- Opening Delimiter -

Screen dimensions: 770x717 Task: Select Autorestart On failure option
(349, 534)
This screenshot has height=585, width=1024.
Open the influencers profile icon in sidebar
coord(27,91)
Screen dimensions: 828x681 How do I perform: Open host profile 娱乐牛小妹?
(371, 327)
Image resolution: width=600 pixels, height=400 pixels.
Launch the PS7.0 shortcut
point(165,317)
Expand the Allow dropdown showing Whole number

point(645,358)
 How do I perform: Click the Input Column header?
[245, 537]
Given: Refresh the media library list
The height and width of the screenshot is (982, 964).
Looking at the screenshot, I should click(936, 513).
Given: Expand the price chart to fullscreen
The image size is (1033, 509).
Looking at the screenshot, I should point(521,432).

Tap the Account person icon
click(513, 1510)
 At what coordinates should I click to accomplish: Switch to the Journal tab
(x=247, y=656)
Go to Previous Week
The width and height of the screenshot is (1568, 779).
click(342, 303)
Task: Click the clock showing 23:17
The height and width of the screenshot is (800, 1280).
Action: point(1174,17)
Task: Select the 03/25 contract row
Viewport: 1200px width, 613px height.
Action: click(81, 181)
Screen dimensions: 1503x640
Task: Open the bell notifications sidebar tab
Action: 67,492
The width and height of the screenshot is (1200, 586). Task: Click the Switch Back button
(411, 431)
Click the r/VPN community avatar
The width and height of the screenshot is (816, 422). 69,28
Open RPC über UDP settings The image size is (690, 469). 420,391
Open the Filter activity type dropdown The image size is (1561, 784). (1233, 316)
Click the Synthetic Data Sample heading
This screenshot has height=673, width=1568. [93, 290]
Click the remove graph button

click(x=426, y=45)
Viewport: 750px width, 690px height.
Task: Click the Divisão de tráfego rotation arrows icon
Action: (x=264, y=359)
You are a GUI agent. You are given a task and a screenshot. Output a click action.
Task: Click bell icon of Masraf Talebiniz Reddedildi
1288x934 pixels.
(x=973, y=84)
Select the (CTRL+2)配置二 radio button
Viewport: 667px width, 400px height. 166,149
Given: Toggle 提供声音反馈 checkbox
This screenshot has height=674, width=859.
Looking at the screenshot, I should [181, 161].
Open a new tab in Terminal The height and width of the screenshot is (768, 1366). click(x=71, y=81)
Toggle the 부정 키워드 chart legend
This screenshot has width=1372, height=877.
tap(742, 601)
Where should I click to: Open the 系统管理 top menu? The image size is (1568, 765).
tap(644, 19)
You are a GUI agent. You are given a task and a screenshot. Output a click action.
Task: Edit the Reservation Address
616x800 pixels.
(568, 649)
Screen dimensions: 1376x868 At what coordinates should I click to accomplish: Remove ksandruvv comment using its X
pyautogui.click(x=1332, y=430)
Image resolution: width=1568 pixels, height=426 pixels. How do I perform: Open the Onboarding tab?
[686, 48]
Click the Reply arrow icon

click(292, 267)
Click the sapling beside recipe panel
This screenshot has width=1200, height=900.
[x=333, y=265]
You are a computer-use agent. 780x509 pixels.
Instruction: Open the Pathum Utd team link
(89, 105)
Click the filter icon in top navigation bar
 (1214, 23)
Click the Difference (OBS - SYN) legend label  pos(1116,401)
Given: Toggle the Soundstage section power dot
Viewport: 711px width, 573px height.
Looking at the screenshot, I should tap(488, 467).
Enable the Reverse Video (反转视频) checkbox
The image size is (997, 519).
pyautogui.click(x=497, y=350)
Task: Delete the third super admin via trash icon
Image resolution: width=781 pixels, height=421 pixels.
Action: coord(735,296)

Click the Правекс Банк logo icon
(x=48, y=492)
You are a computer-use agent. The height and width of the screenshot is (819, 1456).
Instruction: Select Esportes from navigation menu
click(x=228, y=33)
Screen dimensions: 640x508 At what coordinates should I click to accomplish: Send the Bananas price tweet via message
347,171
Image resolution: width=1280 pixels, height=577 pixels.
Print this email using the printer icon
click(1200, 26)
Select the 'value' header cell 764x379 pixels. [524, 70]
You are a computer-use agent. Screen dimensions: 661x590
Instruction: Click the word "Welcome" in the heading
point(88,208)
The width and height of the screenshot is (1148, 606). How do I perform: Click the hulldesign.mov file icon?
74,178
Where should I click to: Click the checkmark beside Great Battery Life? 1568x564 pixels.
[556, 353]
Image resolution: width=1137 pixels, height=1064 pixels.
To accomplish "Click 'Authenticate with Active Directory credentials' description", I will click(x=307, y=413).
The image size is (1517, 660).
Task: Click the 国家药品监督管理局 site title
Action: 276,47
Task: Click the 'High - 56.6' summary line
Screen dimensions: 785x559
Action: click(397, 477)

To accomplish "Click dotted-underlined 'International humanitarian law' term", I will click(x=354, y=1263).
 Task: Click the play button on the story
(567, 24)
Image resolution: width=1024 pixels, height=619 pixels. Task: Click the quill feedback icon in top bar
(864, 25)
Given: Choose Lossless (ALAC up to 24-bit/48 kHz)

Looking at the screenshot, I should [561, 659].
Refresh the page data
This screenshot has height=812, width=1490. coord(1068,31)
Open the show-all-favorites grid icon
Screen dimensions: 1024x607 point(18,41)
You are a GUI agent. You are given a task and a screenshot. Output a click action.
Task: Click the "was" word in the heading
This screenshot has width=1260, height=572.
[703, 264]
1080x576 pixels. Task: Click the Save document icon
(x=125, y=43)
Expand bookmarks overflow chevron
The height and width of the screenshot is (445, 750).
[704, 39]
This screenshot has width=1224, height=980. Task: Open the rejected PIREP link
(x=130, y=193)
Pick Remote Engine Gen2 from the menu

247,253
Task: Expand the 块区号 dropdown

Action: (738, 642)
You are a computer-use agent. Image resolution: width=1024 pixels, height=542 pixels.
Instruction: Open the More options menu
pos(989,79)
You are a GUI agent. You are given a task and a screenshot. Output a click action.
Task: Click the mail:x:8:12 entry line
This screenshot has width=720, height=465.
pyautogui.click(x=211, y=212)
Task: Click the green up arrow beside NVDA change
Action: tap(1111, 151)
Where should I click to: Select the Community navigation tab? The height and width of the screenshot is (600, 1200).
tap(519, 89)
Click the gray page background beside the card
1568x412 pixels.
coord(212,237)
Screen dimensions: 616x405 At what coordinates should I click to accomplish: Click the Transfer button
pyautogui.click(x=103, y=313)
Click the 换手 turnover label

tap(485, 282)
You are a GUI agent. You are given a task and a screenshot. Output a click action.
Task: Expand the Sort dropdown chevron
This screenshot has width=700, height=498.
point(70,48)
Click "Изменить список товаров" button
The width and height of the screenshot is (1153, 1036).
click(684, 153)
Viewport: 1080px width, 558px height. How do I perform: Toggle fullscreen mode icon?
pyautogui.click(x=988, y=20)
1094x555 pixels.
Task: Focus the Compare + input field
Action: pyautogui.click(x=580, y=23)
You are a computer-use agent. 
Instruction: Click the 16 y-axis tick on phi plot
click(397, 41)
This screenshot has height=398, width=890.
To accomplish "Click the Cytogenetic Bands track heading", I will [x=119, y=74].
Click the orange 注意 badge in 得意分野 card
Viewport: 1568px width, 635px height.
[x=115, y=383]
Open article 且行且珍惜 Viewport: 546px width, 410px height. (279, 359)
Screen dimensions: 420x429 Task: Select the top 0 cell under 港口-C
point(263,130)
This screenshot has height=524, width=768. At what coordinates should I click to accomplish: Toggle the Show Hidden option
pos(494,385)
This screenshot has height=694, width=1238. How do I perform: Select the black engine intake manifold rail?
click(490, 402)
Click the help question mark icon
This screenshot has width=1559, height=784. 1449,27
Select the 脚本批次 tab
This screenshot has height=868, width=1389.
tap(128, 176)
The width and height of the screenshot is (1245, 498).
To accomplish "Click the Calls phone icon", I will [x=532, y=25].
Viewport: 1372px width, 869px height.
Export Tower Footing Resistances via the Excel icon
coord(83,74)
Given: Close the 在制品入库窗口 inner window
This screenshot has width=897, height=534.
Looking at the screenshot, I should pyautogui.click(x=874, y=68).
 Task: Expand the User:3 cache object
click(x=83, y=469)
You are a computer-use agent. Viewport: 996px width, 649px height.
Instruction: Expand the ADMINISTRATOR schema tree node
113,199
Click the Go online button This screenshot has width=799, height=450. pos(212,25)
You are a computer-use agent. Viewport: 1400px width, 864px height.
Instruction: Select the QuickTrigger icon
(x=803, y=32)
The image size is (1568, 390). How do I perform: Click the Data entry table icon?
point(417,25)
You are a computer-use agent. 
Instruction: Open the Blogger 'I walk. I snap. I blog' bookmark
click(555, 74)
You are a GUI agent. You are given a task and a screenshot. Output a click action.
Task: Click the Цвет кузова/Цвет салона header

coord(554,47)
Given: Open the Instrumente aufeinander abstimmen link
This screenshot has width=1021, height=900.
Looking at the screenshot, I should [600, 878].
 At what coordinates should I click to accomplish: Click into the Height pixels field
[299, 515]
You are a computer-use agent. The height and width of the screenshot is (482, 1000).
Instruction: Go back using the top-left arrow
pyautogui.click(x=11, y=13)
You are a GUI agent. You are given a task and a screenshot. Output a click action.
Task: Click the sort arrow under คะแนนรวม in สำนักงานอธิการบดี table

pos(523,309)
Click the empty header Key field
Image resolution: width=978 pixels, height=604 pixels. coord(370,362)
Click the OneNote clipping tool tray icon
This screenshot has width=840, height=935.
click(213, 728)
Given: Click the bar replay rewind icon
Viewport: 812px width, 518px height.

- Closing Delimiter -

What is being asked:
Filter the entries down to the lines that hold "computer". Copy those lines.

Written response:
You are a computer-use agent. 780x509 pixels.
You are a computer-use agent. The height and width of the screenshot is (819, 1456).
You are a computer-use agent. Screen dimensions: 661x590
You are a computer-use agent. Image resolution: width=1024 pixels, height=542 pixels.
You are a computer-use agent. 
You are a computer-use agent. Viewport: 996px width, 649px height.
You are a computer-use agent. Viewport: 1400px width, 864px height.
You are a computer-use agent. 
You are a computer-use agent. The height and width of the screenshot is (482, 1000).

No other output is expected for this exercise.